## [TASK GOAL]
Convert the records, from the first line up to and including the line with "Action: click(x=146, y=146)", into a JSON list of strings with one string per line, skipping blank lines. Leave the pictures out of the answer.

## [EXCERPTED DATA]
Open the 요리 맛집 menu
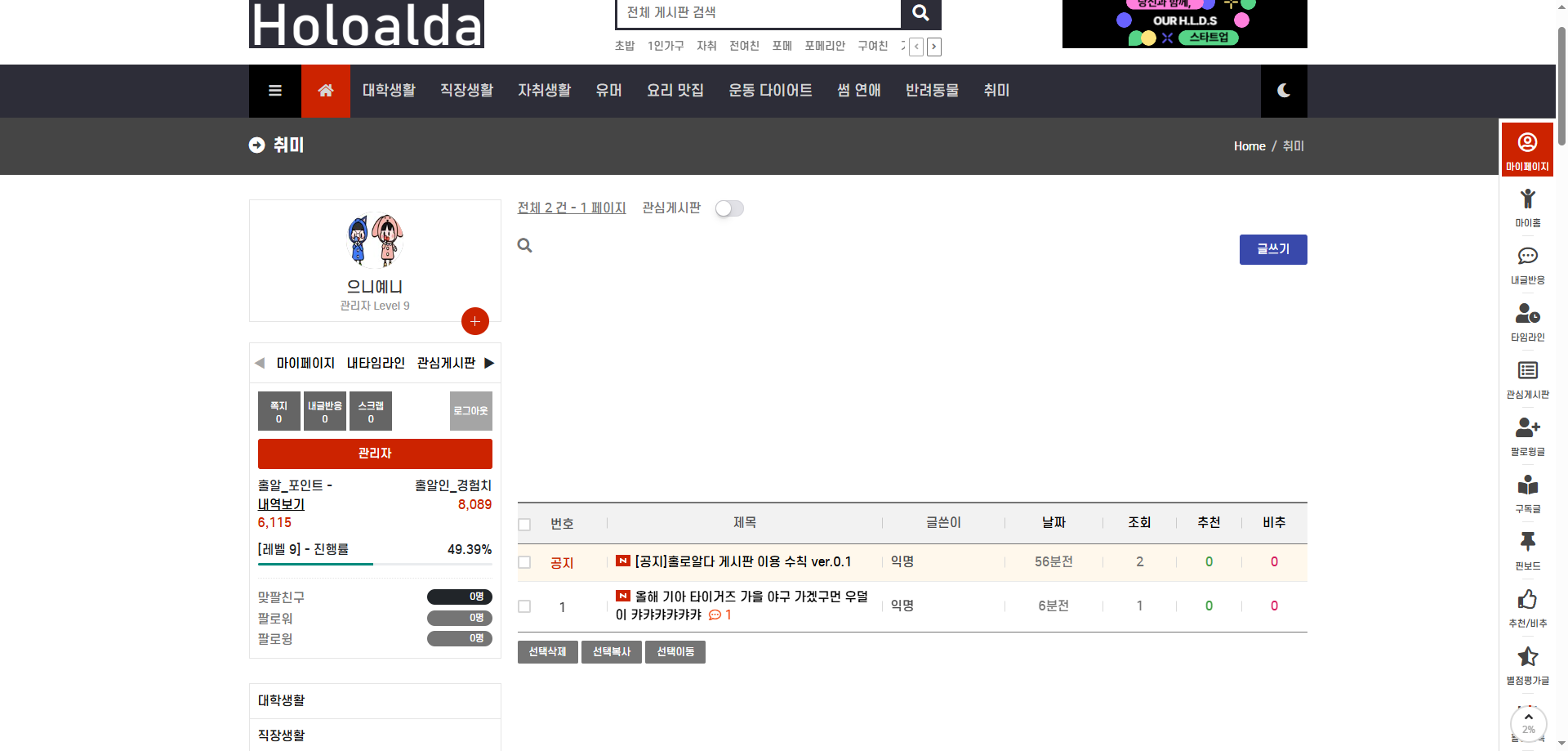 [675, 91]
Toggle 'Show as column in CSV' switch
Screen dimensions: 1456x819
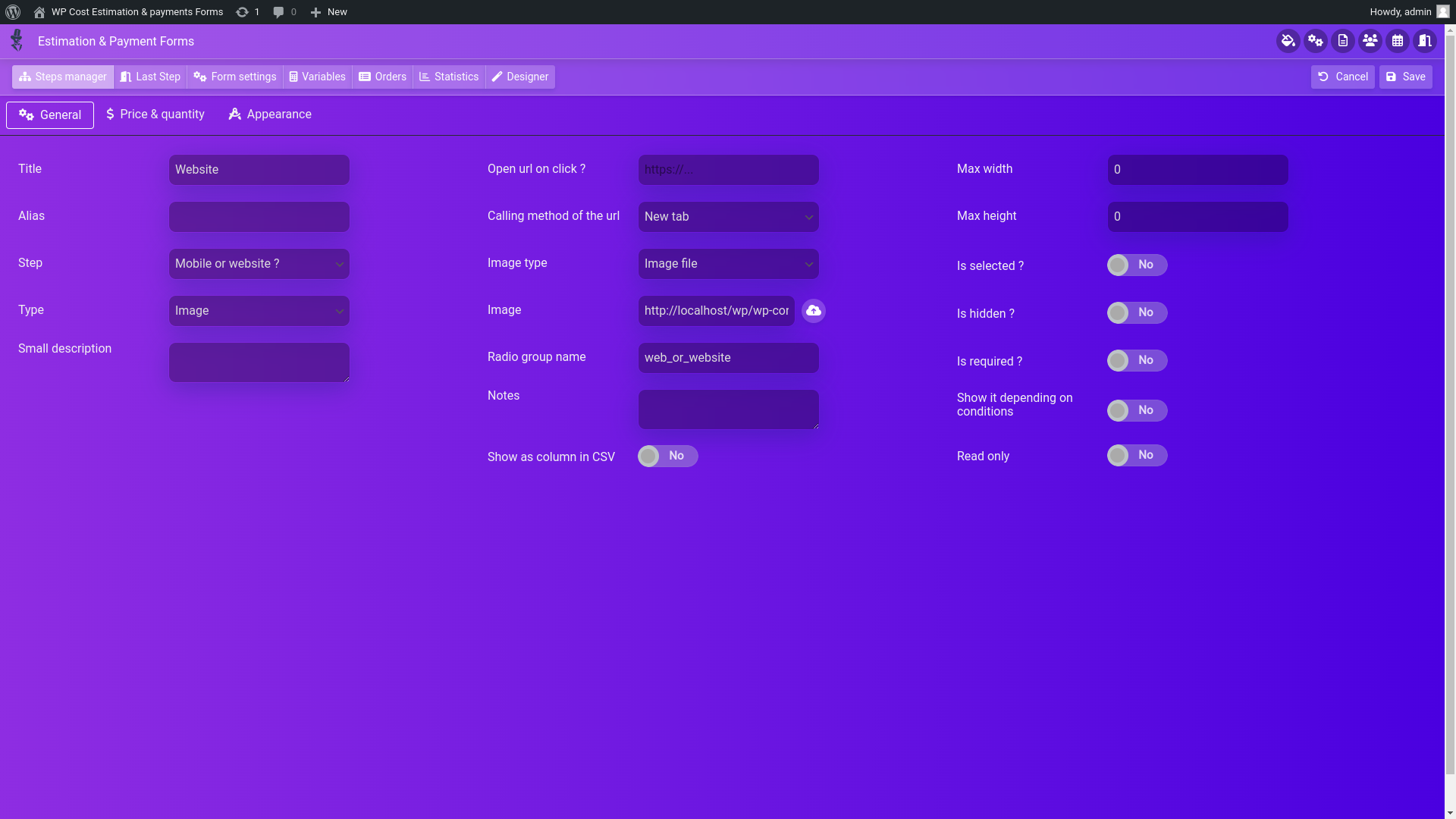point(667,457)
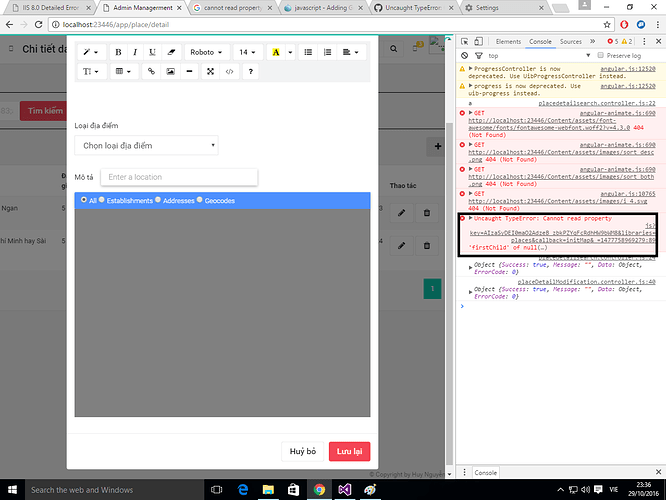The height and width of the screenshot is (500, 666).
Task: Open the Chọn loại địa điểm dropdown
Action: click(x=146, y=146)
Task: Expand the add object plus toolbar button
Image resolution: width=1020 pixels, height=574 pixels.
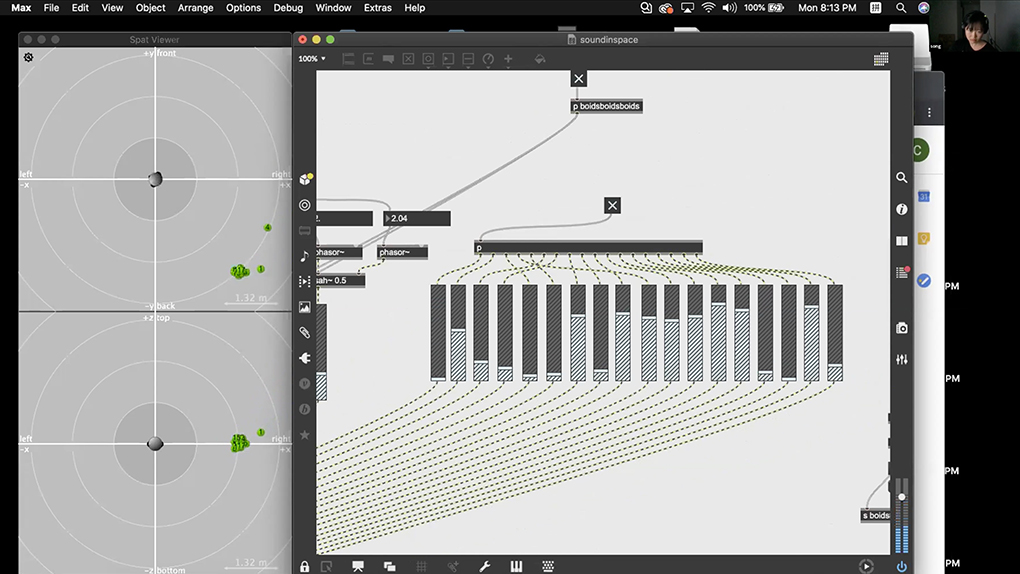Action: tap(508, 59)
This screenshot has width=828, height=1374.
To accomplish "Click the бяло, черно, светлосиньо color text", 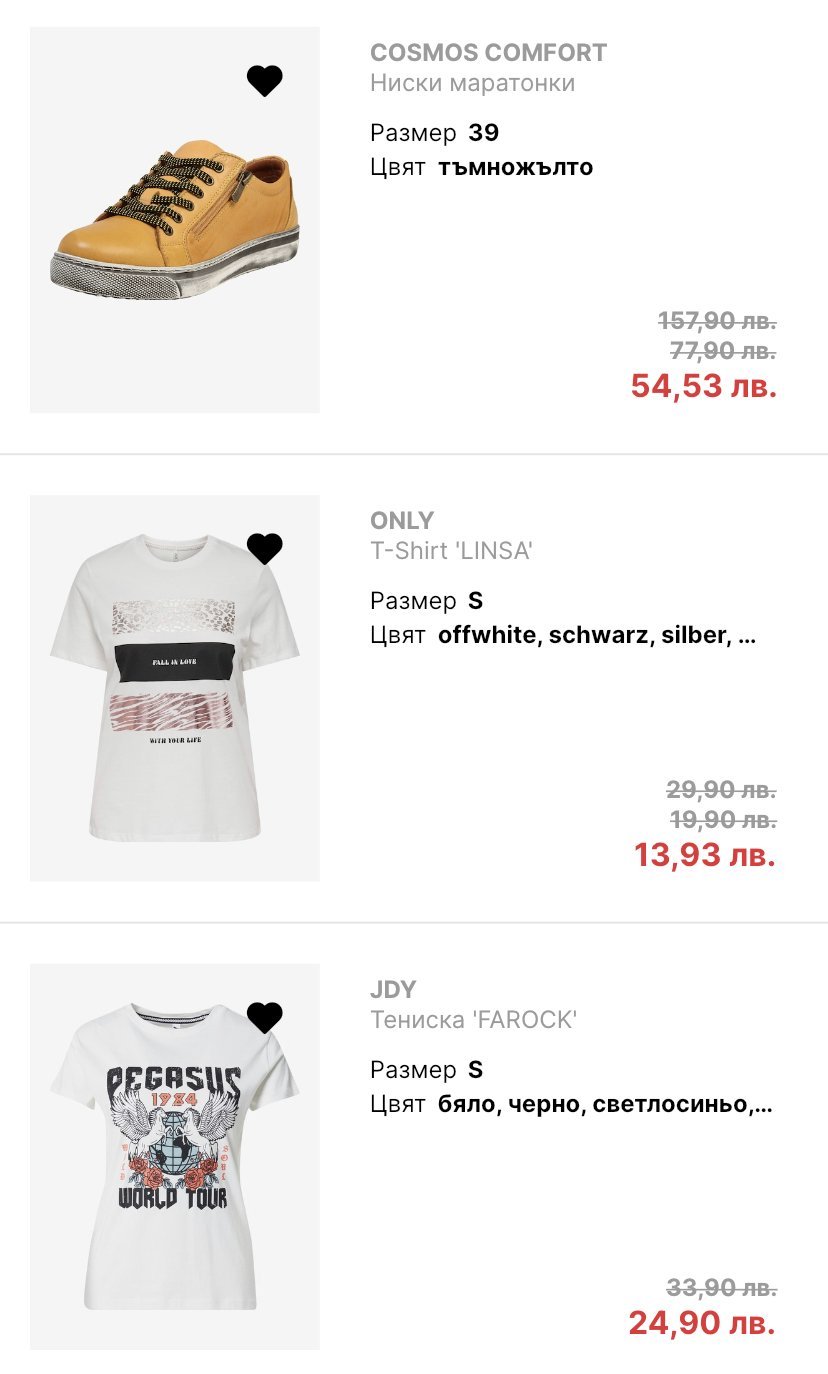I will click(604, 1104).
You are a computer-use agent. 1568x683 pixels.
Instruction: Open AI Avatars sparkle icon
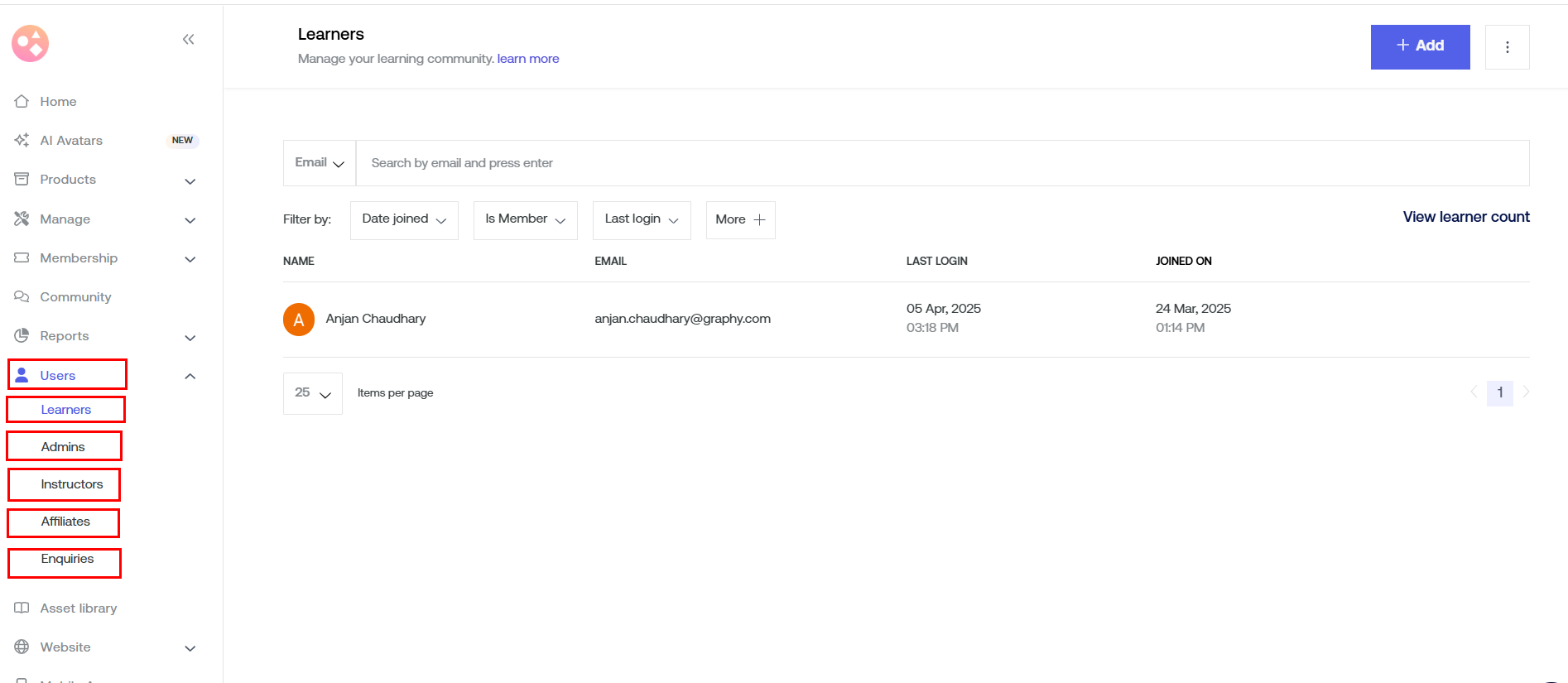(x=22, y=140)
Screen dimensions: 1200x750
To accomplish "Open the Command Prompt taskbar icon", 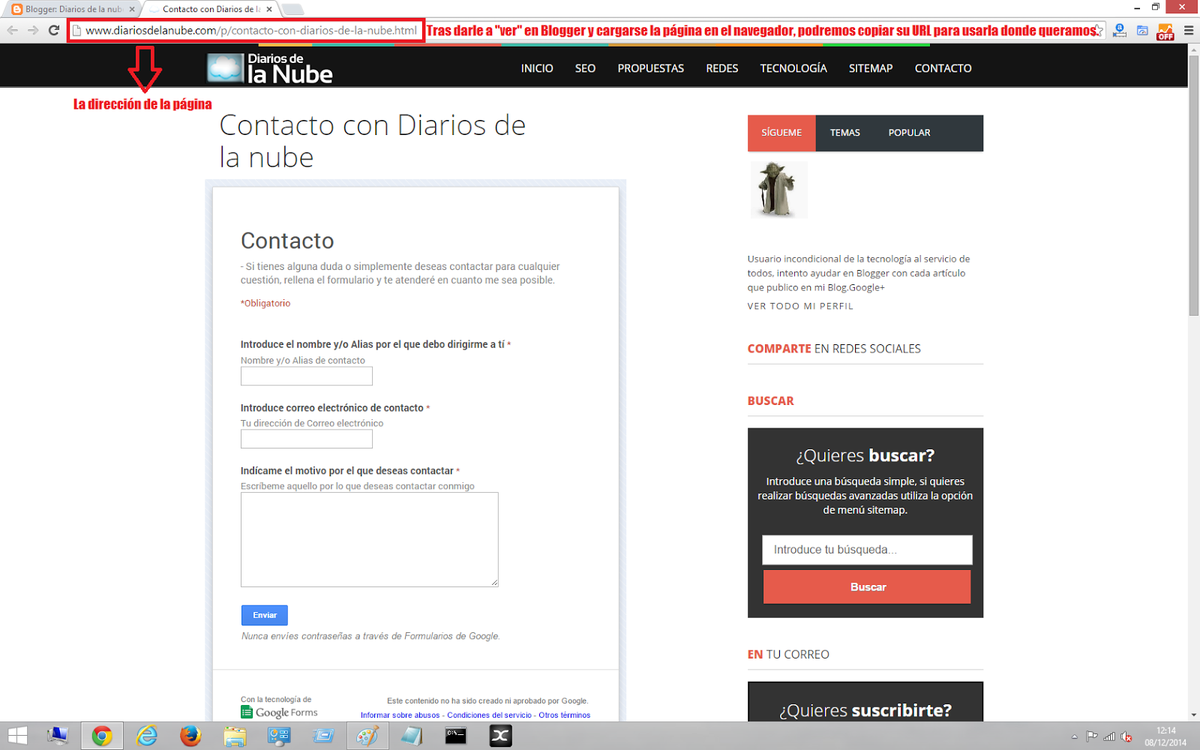I will [x=456, y=736].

## [WRITTEN RESPONSE]
[
  "Open the 요리 맛집 menu",
  " [675, 91]",
  "Toggle 'Show as column in CSV' switch",
  "Screen dimensions: 1456x819",
  "point(667,457)",
  "The height and width of the screenshot is (500, 666).",
  "Task: Open the Chọn loại địa điểm dropdown",
  "Action: click(x=146, y=146)"
]